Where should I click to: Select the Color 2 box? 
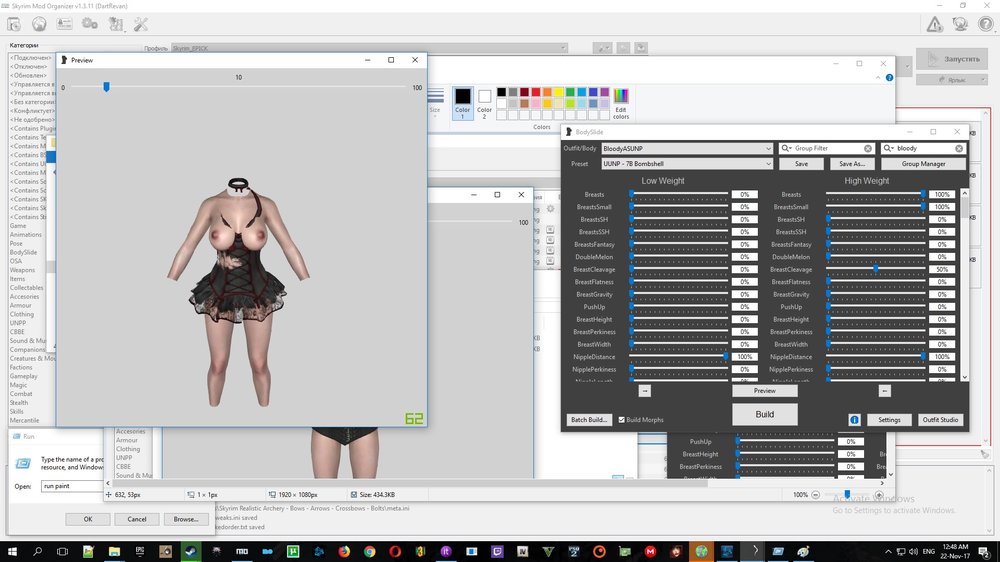(484, 103)
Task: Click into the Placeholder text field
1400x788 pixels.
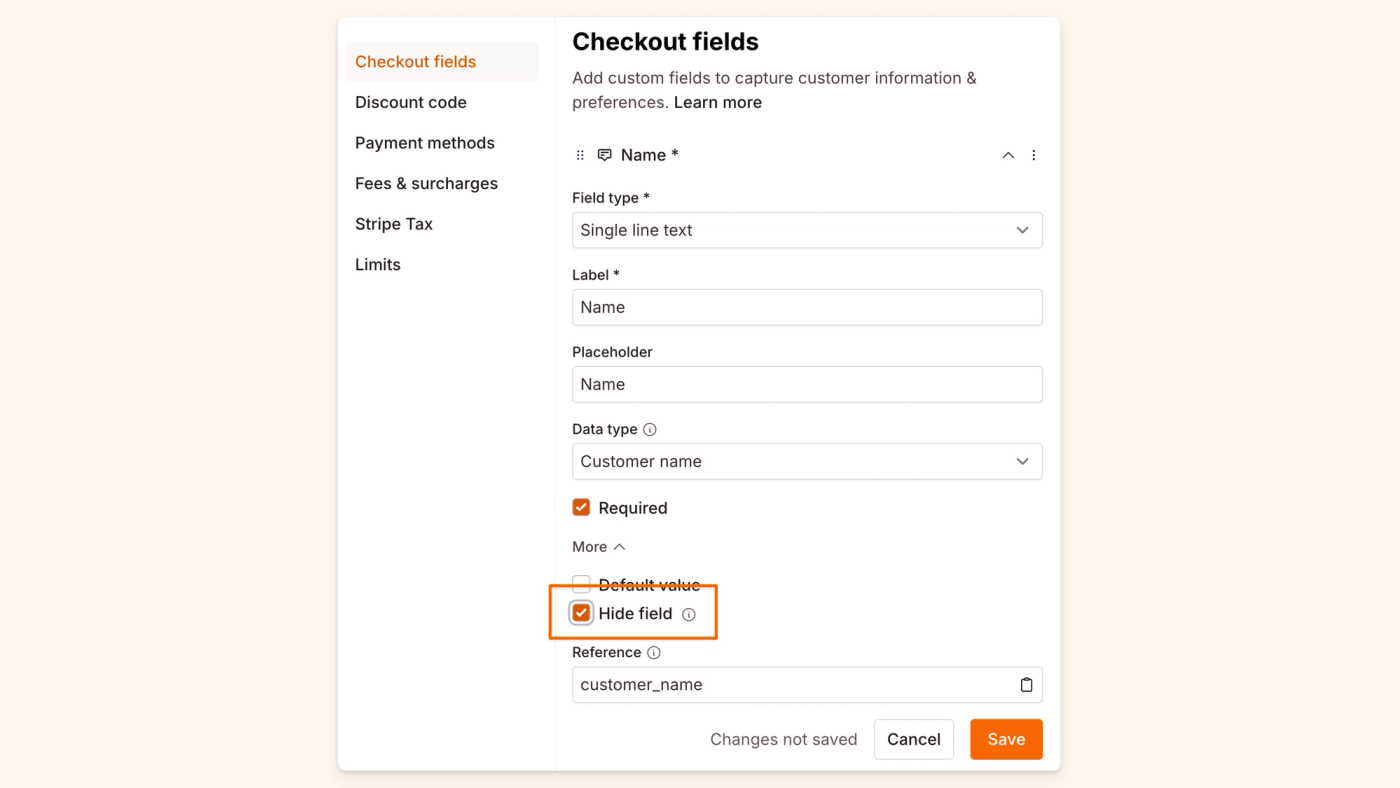Action: 807,384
----------------------------------------
EXERCISE DETAILS:
Retype each entry precisely. Skip images entirely.

TASK SOLUTION:
Where should I click to: Select the Color 2 box? 
(484, 103)
Task: Click into the Placeholder text field
1400x788 pixels.
Action: 807,384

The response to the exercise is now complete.